Part one of this article appeared in the April issue of The Christian Science Journal. It explained how the Puritan influence in Mary Baker Eddy's early religious training from her Puritan parents played a prominent role in her thought and life, and how integral it is to the theology of Christian Science. Part two looks at the role her Puritan heritage had in the prominence given to healing the sick in Christian Science.

Mary Baker Eddy's Puritan heritage

From the May 1998 issue of The Christian Science Journal

Mary Baker Eddy grew up in the Congregational church. She writes that it was "where my parents first offered me to Christ in infant baptism."Church History document: L02619, Church History Department of The Mother Church. See also The First Church of Christ, Scientist, and Miscellany, p. 174. She joined the Trinitarian Congregational Church at Sanbornton Bridge (later named Tilton) in New Hampshire in the summer of 1838 when she was a teen, and she remained a member for thirty-seven years.
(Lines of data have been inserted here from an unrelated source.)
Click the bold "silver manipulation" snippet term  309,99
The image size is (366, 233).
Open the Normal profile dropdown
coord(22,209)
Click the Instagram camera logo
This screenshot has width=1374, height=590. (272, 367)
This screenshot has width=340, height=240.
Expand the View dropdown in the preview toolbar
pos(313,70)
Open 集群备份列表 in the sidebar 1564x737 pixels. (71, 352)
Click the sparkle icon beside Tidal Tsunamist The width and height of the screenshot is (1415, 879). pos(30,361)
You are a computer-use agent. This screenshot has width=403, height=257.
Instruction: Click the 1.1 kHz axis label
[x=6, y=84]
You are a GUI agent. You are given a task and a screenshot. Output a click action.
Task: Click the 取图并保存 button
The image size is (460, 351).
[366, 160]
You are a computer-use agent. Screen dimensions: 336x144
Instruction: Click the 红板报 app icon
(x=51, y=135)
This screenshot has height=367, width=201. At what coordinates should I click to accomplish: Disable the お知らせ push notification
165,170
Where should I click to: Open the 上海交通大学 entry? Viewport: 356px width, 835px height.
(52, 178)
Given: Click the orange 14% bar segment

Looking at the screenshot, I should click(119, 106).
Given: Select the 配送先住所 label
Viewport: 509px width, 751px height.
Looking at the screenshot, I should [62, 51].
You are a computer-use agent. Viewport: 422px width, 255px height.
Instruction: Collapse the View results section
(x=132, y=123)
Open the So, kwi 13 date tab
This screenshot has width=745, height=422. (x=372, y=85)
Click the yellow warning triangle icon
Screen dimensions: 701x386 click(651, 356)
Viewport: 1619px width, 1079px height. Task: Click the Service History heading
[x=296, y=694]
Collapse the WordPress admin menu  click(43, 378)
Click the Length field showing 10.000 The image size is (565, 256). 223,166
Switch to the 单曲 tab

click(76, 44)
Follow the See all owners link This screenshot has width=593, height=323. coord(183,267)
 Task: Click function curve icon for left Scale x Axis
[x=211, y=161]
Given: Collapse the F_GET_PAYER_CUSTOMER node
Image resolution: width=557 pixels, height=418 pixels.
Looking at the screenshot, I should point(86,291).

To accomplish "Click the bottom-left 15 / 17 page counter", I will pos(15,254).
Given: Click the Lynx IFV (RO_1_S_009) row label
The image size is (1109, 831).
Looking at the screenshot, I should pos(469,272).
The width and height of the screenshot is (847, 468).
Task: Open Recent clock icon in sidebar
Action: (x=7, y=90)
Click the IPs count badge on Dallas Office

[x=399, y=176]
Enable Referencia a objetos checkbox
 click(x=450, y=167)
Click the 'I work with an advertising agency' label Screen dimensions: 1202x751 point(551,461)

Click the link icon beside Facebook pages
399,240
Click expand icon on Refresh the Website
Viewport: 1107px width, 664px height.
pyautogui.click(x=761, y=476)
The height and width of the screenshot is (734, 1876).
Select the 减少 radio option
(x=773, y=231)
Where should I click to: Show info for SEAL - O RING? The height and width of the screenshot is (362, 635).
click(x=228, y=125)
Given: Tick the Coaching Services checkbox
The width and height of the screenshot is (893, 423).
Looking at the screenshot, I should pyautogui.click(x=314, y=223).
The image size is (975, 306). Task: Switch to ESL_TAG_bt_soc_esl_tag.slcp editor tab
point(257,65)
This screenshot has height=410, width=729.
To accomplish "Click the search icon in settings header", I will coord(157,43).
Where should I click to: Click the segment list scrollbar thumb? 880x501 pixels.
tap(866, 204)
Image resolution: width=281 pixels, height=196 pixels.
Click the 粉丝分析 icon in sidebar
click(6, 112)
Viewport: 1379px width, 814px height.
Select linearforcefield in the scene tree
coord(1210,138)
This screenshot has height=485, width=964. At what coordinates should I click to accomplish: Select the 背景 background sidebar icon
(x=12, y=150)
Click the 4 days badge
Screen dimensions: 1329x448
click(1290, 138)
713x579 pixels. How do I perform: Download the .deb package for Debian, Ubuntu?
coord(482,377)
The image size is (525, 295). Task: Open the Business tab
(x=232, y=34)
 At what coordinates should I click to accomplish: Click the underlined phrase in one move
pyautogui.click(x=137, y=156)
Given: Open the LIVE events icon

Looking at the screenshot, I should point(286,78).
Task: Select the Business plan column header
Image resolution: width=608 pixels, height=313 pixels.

Congregationalism was one of the most significant denominations to come out of the Puritan experience, especially in terms of United States history. Separatists, or Independents as they were also known, came over on the Mayflower and settled the Plymouth colony, while Puritans, who had hoped to reform the Church of England, settled the Massachusetts Bay colony. The two groups eventually joined together, and out of consolidation was born the Congregational church of New England. The form of worship was unpretentious: hymn singing, readings from the Bible, prayer, and a sermon delivered without ceremony or ritual.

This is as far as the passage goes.